Gather every line in the listing below that contains the word "Minutia", and copy each such line in full.

▶ **Data**:
————————

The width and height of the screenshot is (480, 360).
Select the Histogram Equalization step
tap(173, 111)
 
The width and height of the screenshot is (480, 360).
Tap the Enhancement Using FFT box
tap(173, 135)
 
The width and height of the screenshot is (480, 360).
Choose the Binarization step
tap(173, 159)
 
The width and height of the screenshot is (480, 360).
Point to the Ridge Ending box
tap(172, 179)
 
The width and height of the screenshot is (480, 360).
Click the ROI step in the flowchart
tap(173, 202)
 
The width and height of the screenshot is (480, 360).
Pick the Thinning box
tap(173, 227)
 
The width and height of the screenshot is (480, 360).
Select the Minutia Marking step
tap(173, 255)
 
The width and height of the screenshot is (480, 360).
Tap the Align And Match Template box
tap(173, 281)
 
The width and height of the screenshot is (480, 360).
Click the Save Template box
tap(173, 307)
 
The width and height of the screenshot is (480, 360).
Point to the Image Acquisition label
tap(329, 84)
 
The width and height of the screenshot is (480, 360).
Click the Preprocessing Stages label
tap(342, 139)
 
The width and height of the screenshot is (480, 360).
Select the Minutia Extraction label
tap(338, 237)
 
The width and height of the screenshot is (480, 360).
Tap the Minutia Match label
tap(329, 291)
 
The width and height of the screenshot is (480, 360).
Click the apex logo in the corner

————————

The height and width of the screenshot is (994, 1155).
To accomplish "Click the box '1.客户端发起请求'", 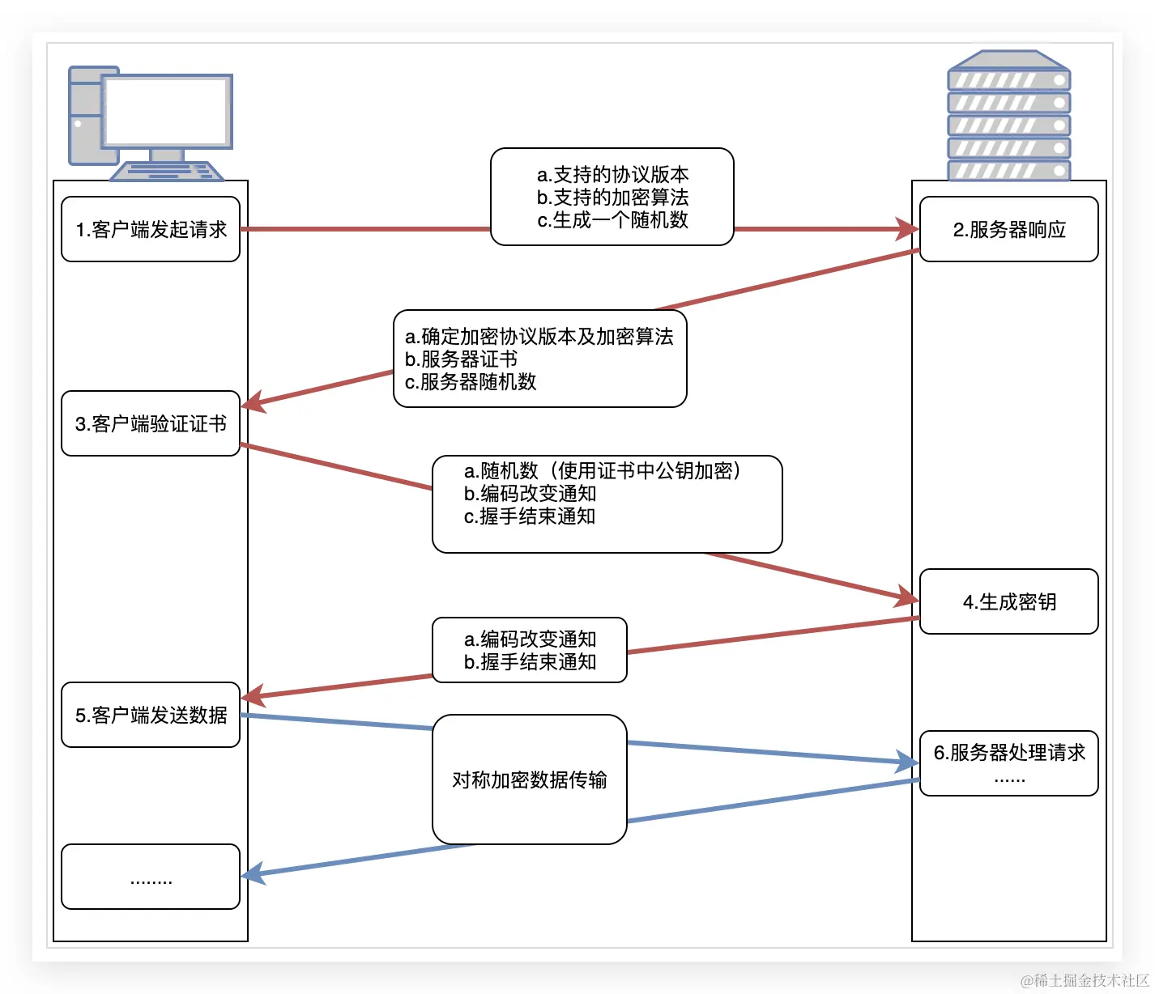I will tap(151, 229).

————————

▶ **Response to the task**:
Select the Minutia Marking step
Select the Minutia Extraction label
Tap the Minutia Match label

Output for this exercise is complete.